HTTP-Streamable deployment (remote access)
You can deploy the server as an HTTP endpoint to be accessed by clients using the HTTP-streamable transport. Connect by sending requests to the MCP path and provide the API key in headers.
# Example health check for the HTTP server
curl http://localhost:8000/health
# Example client setup (high-level sketch; adapt to your MCP client)
from mcp import ClientSession
from mcp.client.streamable_http import streamablehttp_client
headers = {
"LANGSMITH-API-KEY": "lsv2_pt_your_api_key_here",
# Optional:
# "LANGSMITH-WORKSPACE-ID": "your_workspace_id",
# "LANGSMITH-ENDPOINT": "https://api.smith.langchain.com",
}
async with streamablehttp_client("http://localhost:8000/mcp", headers=headers) as (read, write, _):
async with ClientSession(read, write) as session:
await session.initialize()
# Use the session to call tools, list prompts, etc.
Health check and troubleshooting
The MCP server exposes a health endpoint that you can query without authentication to verify the service is running.

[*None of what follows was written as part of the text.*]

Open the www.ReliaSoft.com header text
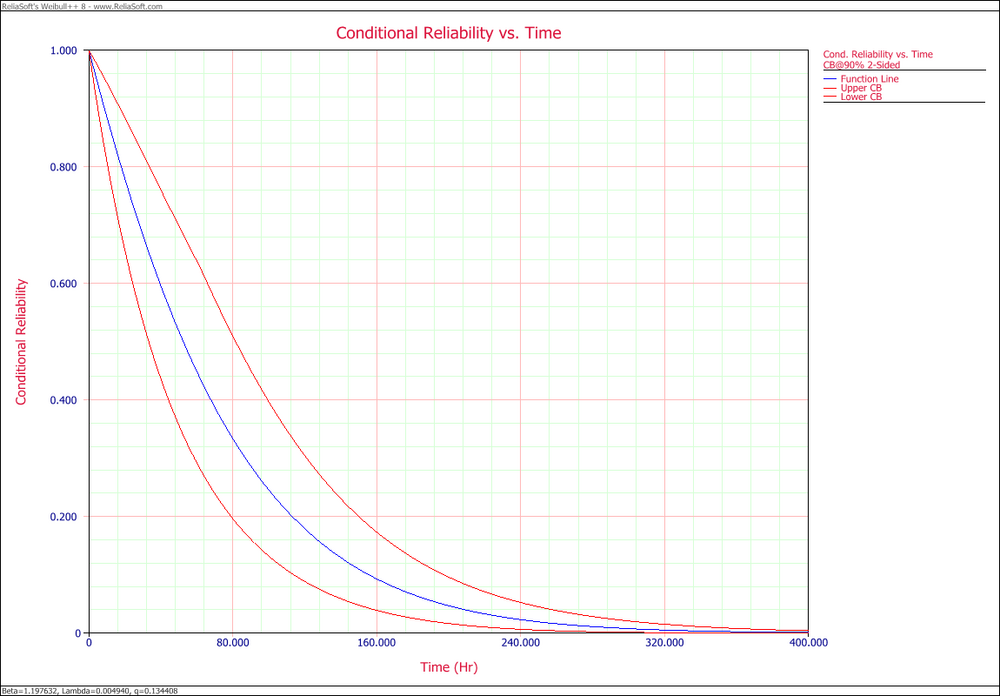 point(134,5)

curl http://localhost:8000/health
Development and contributing
If you want to contribute, you can set up a development environment, install dependencies, and run the MCP inspector for interactive testing.
Notes and caveats
LangSmith MCP Server is under active development and not all features may be implemented yet. Ensure you provide a valid LangSmith API key and workspace ID if your API key spans multiple workspaces.
Available tools
list_prompts
Fetch prompts from LangSmith with optional filtering by visibility and limit.
get_prompt_by_name
Retrieve a specific prompt by its exact name, including details and template.
push_prompt
Documentation-oriented tool for creating and pushing prompts to LangSmith (documentation-only).
fetch_runs
Fetch LangSmith runs, traces, tools, chains, and related data with filters and constraints.
list_projects
List LangSmith projects with optional filtering and detail level control.
list_experiments
List LangSmith experiment projects with mandatory dataset filtering and key metrics.
list_datasets
Fetch LangSmith datasets with filtering by ID, type, name, or metadata.
list_examples
Fetch examples from LangSmith datasets with advanced filtering.
read_dataset
Read a specific LangSmith dataset by ID or name.
read_example
Read a specific example from LangSmith with optional version information.
create_dataset
Documentation-oriented tool for creating datasets in LangSmith (documentation-only).
update_examples
Documentation-oriented tool for updating dataset examples (documentation-only).
run_experiment
Documentation-oriented tool for running experiments and evaluations (documentation-only).